Roundtable

The Rest Is History

Toxic boyfriends, cottagecore, and a wandering courtyard.

By Apoorva Tadepalli

Friday, June 16, 2023

Peter Rabbit

The Penn Inn, by Beatrix Potter, 1922. New York Public Library Digital Collections, the Miriam and Ira D. Wallach Division of Art, Prints, and Photographs: Picture Collection, 1922.

• Revisiting James Baldwin in Turkey, where he experienced “one of the most prolific periods of his artistic life”: “What can we learn from explor­ing his time there? How does his self-imposed exile speak to our reluctance to relocate American literature within a transnational and internationalist context and to acknowledge the role of Black writers and artists in shaping that literature? And what does the warm, vul­nerable, and playful Baldwin captured on film…tell us about his need to leave America time and again in search of safety?” (The Yale Review)

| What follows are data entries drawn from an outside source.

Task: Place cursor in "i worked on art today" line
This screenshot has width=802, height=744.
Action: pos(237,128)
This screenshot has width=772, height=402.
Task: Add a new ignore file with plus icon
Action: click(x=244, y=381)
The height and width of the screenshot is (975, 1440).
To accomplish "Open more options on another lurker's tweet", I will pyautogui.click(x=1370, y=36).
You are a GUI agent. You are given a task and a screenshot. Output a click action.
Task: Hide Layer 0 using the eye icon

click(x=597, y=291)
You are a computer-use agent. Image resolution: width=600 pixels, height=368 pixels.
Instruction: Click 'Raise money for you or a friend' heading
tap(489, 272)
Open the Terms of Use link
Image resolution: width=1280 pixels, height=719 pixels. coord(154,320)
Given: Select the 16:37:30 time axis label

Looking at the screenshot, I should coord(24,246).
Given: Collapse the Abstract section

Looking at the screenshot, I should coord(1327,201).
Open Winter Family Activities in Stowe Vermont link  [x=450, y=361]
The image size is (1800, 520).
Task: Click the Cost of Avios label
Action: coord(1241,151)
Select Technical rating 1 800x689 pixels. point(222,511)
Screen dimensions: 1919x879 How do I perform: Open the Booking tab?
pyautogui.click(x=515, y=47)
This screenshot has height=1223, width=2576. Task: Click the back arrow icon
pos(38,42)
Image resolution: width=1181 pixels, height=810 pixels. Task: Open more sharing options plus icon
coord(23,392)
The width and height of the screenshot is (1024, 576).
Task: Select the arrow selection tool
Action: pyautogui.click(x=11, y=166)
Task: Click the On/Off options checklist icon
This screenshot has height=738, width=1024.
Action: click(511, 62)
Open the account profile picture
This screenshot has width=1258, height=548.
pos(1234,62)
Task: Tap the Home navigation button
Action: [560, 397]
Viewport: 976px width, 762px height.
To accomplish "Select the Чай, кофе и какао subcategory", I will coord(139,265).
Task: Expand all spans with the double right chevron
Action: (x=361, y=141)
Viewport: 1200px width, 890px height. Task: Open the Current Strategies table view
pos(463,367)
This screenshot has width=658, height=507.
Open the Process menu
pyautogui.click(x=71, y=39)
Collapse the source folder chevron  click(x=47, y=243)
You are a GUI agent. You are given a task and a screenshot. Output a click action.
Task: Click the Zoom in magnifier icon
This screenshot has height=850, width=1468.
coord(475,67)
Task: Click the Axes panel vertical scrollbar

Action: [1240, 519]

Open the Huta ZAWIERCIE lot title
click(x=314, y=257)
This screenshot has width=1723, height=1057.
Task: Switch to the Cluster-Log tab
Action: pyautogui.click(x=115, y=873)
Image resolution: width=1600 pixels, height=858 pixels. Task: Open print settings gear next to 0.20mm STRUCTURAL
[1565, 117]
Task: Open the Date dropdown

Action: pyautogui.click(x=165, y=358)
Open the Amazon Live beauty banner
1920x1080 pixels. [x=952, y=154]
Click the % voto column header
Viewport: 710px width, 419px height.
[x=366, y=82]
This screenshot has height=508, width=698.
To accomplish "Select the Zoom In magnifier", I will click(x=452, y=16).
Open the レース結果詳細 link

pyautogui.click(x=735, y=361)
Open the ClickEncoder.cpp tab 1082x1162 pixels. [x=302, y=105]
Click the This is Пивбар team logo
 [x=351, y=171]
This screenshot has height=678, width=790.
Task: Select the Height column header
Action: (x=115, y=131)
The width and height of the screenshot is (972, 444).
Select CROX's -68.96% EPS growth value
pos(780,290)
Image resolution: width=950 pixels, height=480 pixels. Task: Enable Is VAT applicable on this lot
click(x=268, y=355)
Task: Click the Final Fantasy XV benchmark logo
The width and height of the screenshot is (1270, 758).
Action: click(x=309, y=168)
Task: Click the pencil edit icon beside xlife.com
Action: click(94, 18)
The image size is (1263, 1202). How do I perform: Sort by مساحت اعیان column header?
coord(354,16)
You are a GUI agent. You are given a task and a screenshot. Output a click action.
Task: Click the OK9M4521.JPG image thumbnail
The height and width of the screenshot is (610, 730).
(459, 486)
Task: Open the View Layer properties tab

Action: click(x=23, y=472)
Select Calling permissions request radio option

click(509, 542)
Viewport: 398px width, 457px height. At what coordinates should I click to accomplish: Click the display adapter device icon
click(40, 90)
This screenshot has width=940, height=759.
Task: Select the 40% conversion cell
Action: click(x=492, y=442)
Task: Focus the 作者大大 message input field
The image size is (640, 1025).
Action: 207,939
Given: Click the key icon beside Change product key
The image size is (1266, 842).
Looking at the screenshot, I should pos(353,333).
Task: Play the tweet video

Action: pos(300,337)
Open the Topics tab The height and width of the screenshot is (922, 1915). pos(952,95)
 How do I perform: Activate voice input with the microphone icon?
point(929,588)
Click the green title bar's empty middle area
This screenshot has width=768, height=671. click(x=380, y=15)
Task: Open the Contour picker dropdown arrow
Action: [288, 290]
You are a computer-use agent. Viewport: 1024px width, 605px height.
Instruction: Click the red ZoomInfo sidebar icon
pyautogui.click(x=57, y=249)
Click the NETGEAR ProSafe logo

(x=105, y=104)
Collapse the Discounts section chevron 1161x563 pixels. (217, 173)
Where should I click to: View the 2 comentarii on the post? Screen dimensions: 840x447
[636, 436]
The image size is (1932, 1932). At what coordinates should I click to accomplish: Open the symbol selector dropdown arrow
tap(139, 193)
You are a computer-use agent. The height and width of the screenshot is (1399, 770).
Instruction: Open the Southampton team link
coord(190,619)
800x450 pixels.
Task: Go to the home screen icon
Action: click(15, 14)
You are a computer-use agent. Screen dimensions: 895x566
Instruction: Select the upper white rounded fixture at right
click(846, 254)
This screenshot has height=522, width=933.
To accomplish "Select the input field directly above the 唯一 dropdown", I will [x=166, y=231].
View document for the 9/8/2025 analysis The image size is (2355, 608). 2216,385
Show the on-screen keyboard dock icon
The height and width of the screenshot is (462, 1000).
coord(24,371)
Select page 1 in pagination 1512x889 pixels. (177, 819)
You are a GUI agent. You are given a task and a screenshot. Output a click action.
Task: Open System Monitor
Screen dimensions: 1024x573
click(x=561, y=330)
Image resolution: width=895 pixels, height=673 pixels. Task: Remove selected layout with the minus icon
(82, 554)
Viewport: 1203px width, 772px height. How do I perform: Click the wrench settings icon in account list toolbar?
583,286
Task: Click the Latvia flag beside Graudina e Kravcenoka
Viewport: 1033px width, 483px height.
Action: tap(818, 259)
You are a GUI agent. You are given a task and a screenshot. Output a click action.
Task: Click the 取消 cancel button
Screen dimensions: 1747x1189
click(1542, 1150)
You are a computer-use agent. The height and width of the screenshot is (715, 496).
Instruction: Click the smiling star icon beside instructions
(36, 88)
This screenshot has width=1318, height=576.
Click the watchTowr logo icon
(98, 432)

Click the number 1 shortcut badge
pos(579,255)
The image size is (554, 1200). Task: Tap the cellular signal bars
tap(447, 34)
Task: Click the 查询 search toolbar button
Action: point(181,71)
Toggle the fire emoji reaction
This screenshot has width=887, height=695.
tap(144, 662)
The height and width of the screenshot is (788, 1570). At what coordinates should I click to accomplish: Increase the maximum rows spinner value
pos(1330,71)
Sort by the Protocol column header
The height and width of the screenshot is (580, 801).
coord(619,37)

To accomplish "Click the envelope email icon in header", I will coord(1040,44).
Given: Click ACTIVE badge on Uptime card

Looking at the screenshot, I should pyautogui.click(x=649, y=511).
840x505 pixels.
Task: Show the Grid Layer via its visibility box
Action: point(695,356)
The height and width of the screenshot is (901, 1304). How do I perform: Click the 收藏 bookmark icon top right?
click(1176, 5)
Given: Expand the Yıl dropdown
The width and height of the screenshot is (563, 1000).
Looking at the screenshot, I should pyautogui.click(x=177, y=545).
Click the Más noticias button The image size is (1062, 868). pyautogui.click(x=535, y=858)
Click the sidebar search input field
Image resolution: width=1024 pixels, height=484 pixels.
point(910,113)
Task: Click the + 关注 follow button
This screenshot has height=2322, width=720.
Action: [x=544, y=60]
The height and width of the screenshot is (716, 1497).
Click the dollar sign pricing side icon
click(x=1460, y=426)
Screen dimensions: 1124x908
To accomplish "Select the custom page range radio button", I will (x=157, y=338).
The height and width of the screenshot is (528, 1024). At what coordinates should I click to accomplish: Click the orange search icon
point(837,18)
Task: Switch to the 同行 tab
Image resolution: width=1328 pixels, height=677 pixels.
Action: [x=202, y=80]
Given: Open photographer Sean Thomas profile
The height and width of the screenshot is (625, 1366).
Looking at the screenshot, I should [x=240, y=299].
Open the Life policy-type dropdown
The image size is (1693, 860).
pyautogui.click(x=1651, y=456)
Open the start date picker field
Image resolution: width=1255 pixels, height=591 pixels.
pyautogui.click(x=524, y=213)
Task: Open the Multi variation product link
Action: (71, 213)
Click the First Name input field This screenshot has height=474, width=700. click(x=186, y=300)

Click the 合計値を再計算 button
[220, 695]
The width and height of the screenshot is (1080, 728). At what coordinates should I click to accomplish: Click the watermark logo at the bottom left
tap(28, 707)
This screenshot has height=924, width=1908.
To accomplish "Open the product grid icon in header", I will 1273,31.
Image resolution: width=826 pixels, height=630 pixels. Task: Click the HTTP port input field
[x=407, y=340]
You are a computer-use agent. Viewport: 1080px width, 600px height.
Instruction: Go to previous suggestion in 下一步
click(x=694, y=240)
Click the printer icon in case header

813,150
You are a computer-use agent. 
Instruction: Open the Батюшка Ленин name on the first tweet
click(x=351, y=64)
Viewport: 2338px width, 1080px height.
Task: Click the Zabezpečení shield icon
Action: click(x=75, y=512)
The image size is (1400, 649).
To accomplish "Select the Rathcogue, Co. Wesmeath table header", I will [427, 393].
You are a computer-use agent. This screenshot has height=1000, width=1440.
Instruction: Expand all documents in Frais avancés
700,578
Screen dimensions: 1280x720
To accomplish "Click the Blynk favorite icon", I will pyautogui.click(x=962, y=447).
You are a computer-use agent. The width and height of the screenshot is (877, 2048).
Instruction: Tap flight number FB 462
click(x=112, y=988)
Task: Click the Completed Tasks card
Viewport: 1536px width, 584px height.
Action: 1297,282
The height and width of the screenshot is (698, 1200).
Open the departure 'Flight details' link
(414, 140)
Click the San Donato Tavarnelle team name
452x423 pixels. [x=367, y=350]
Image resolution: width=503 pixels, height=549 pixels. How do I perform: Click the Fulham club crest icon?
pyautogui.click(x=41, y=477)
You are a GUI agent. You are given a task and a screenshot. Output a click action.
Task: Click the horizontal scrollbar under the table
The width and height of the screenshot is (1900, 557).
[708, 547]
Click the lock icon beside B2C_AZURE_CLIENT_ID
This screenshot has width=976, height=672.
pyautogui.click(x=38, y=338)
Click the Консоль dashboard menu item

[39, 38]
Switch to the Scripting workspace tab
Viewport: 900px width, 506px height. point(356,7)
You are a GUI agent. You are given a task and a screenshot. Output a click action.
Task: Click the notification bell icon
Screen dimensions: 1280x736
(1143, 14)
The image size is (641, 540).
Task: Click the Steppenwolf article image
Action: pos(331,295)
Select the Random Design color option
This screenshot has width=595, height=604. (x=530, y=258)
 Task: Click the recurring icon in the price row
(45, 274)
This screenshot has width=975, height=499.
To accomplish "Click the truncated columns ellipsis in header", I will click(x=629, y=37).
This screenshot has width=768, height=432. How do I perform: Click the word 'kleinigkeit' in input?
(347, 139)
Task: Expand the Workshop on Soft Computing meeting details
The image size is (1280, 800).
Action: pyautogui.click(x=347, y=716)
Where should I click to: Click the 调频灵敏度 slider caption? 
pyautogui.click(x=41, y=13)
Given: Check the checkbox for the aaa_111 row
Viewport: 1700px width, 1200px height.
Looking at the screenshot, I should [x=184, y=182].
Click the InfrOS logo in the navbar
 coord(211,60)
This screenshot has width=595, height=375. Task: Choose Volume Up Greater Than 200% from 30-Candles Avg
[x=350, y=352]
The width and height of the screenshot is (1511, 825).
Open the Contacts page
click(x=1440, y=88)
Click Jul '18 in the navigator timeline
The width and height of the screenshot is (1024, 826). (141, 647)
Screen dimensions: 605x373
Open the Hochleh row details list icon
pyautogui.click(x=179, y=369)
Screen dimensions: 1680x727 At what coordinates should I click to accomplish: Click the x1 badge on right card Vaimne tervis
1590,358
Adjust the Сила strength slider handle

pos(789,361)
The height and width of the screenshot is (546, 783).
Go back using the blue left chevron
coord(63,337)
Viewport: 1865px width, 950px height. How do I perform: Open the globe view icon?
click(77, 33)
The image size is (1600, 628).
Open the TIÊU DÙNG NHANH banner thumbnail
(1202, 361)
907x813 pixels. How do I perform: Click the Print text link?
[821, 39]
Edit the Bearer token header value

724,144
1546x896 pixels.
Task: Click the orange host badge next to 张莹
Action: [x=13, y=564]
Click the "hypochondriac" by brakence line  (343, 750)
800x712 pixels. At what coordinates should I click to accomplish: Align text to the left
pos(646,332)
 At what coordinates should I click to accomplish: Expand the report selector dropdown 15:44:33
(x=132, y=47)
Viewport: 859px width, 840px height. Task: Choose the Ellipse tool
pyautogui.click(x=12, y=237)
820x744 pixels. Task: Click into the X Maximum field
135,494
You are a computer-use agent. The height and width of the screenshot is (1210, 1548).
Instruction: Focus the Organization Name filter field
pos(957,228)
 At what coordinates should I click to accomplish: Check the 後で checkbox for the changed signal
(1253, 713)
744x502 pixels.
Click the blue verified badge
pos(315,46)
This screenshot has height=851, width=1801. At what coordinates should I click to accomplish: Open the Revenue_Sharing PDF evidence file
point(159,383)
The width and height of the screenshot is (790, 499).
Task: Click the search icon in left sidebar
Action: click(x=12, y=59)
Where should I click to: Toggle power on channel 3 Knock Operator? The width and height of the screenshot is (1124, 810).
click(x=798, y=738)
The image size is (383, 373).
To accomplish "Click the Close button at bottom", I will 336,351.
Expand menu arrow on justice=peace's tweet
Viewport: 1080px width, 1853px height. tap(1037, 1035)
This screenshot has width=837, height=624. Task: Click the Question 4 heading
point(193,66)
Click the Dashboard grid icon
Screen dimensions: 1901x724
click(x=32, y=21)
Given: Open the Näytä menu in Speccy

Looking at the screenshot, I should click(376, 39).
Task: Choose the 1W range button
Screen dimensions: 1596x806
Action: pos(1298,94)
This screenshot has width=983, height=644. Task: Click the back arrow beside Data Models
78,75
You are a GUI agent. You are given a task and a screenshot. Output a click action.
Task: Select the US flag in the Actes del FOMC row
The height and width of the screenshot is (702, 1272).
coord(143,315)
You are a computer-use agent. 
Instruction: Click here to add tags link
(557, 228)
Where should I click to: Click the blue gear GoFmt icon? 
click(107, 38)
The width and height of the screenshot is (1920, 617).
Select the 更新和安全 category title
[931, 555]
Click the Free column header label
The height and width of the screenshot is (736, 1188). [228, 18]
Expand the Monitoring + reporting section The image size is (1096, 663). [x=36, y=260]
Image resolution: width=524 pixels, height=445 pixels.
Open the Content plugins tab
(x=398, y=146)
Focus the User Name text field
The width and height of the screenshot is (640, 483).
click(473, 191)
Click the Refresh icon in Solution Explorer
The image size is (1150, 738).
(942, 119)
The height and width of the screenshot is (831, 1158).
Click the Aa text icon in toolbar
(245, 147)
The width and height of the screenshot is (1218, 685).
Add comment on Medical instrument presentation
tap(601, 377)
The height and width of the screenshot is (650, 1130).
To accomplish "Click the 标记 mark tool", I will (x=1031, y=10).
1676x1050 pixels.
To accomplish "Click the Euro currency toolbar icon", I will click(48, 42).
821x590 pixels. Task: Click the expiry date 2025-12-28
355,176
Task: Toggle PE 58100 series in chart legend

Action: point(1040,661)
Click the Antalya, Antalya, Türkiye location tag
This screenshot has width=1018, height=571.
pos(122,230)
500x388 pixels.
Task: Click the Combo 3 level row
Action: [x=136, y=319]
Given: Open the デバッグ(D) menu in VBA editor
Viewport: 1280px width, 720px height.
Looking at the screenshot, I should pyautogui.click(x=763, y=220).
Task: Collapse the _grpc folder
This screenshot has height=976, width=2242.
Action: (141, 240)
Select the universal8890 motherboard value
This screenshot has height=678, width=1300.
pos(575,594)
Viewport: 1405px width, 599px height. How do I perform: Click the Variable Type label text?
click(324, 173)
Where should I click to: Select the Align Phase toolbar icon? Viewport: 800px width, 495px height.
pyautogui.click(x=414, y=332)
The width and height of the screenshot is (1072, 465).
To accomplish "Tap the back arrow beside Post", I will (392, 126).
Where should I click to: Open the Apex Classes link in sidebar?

• “Toxic Boyfriends of Greek Mythology”—featuring Zeus and Ganymede, “originators of the divine Daddy-Twink dichotomy.” (Historical Homos)

• On Beatrix Potter, hustle culture, and “cottagecore,” the aesthetic drawn from “a nostalgia for someone else’s past.” (Vox)

• A tour through the fountains, gardens, hedge mazes, and statues of Amsterdam’s seventeenth-century Oude Doolhof, a “wandering courtyard” that “mingled pagan, protestant, and imperial desires.” (The Public Domain Review)

• “The Aftermath of Guatemala’s 1976 Earthquake—in Photos.” (Huck)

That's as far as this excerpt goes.